## [Task to complete]
Copy verbatim the span of lines beginning at the line that contains "The height and" and ending with the final line of the data. Exclude pictures from the copy.

## [Task data]
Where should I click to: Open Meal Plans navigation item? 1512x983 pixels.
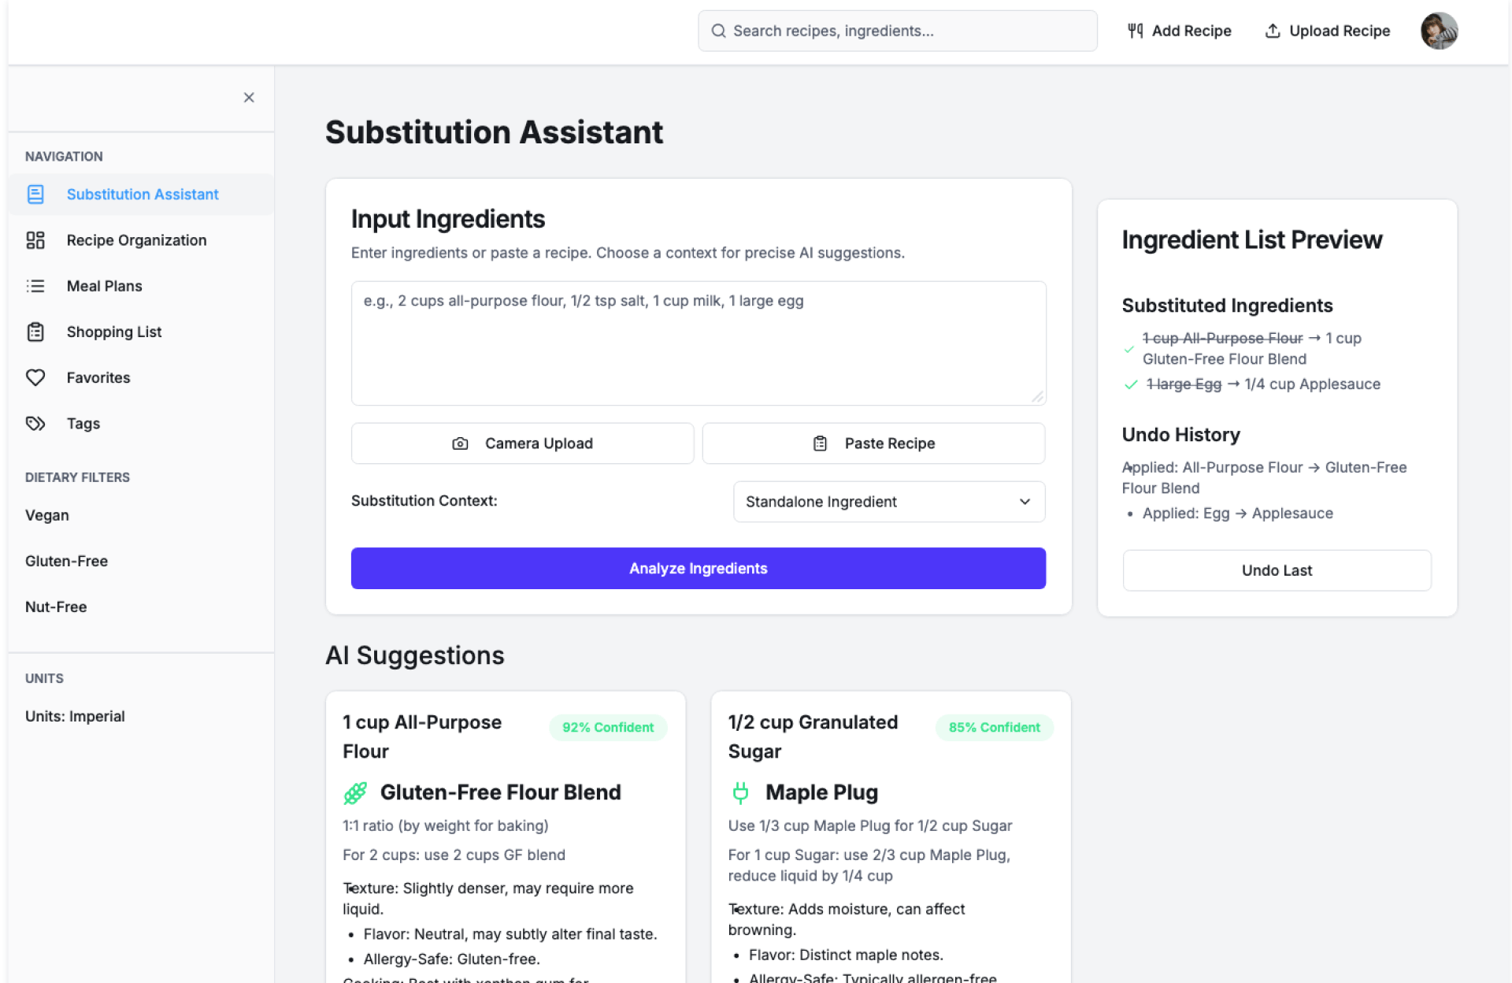104,286
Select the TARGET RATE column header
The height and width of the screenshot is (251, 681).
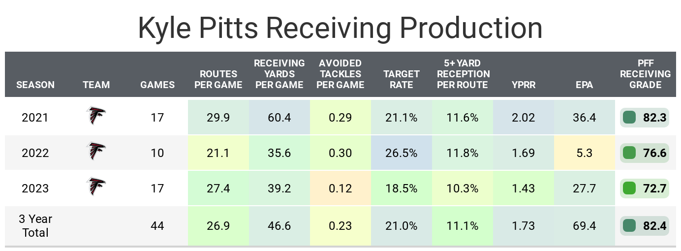(x=402, y=79)
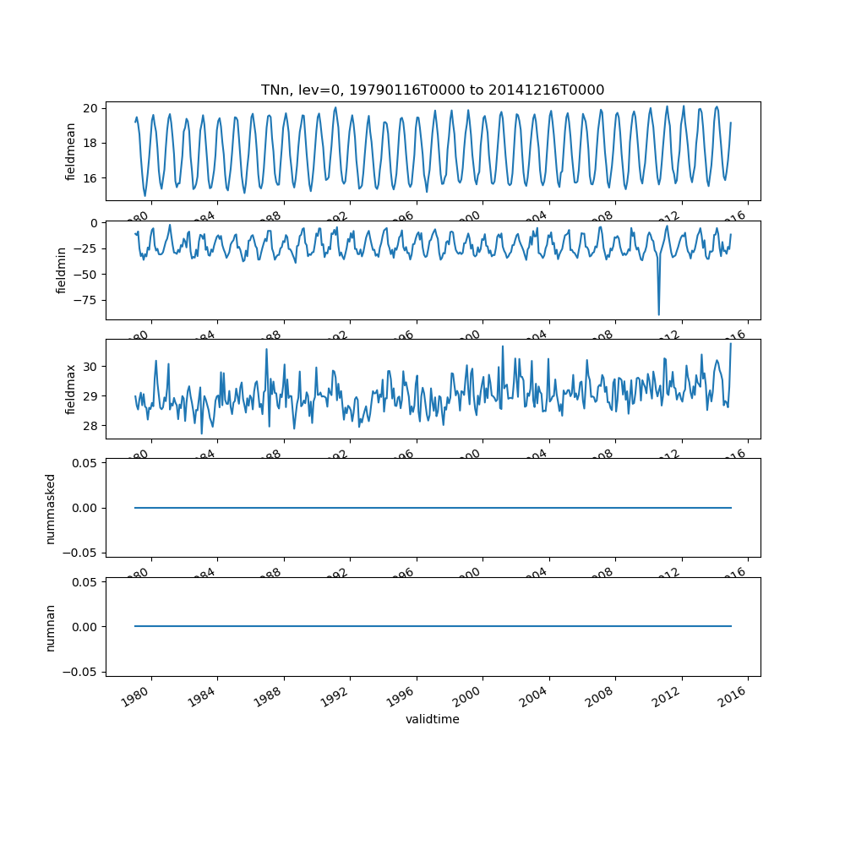Image resolution: width=845 pixels, height=845 pixels.
Task: Click the numnan y-axis label
Action: 50,627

## [Completed exercise]
The height and width of the screenshot is (251, 681).
(x=402, y=79)
Image resolution: width=845 pixels, height=845 pixels.
Task: Click the numnan y-axis label
Action: 50,627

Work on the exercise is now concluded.